Per mantenere alta la competitività internazionale dell’arredo e del design Made in Italy conta costruire ecosistemi di relazioni, cultura e presenza territoriale per narrare con continuità i brand.
Gli Stati Uniti continuano a rappresentare il principale mercato extraeuropeo, ma assorbono la tendenza globale a richiedere qualità, durata, autenticità ed esperienza custom. “Si vendono sempre meno pezzi singoli e sempre più progetti personalizzati sia nel b2b sia nel contract” dichiara Luca Fuso, ceo Design Division Haworth Lifestyle, intervenuto al Pambianco Interni Design Summit 2026.
L’interior contract è la strada di sviluppo nell’alta hotellerie in Italia e all’estero della divisione Cassina Custom, “un mix di progetto e di acquisto dove l’alto di gamma sceglie i nostri pezzi e li customizza con rivestimenti e colori diversi”. Un’offerta di valore, distintività e significato di prodotto che si ottiene con investimenti R&D, formazione continua e relazione con l’industria operativa, interprete diretta del mercato che evita un appiattimento del prodotto secondo Alberto Meda.
Per Giulia Molteni, chief marketing officer del Gruppo Molteni, “bisogna essere pronti a strutturare e destrutturare rapidamente”. Una governance familiare creativa con un rigoroso top manager rappresenta un vantaggio competitivo: “La catena di comando corta premia in velocità e la formula dei nostri genitori fatta di dedizione, umiltà, flessibilità e reazione al cambiamento detta la rotta nel mondo manifatturiero”. Il gruppo valorizza le sinergie tra i marchi e diversifica il business in diverse unità operative, mantenendo una crescita organica del 10% e un peso equilibrato tra retail e contract.

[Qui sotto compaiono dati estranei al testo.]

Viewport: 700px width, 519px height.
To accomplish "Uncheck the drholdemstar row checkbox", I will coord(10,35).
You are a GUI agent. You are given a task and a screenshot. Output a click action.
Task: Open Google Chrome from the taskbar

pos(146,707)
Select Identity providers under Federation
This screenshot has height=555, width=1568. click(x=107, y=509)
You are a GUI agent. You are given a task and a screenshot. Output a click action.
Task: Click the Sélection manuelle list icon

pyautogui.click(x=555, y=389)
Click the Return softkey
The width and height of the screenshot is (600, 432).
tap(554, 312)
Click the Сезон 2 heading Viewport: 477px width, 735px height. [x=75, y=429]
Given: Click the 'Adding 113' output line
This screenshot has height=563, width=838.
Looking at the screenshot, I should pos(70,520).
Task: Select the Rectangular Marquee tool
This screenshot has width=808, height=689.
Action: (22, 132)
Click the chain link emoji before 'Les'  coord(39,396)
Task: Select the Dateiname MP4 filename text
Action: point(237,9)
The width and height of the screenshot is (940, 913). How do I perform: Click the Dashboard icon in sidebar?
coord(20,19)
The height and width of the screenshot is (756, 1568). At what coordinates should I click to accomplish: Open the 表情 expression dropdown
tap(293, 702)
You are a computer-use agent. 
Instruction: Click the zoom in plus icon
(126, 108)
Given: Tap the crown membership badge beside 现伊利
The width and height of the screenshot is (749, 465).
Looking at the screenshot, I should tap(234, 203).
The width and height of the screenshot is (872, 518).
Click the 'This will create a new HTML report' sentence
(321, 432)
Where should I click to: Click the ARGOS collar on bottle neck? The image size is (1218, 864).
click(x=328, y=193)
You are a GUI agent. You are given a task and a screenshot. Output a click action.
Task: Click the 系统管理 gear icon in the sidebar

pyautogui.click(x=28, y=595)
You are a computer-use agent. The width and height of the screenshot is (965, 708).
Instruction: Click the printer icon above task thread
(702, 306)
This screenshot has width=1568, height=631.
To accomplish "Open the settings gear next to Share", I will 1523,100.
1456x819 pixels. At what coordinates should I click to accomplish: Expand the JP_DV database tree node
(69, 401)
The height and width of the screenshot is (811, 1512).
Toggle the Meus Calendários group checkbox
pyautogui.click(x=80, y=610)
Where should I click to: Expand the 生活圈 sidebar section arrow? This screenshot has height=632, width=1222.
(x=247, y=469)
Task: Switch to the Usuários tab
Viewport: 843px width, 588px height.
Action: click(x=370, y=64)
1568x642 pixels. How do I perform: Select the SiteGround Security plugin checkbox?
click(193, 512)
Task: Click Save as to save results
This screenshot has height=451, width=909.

In questo ambito storicamente forte per Molteni, il consolidamento coerente dell’identità creativa, uniformata sotto al belga Vincent Van Duysen e le collaborazioni con architetti famosi mettono in luce “una solida reputazione, importante per i grandi gruppi del lusso nell’hospitality”.
Paola Navone, founder Studio Otto, nota un dualismo netto delle commesse alberghiere: “Lavoriamo con due approcci opposti che dipendono dai clienti o dalle compagnie: la personalizzazione rassicurante di un brand che catalizza una community che si sente tranquilla e senza rischi se lo sceglie, oppure lo storytelling scenografico di un luogo progettato che diventa avventura”. Come il “suo” 25hours di Firenze a tema dantesco, in cui il percorso rivela gli spazi della Divina Commedia dormendo all’Inferno o in Paradiso e facendo l’aperitivo sotto alle volte celesti.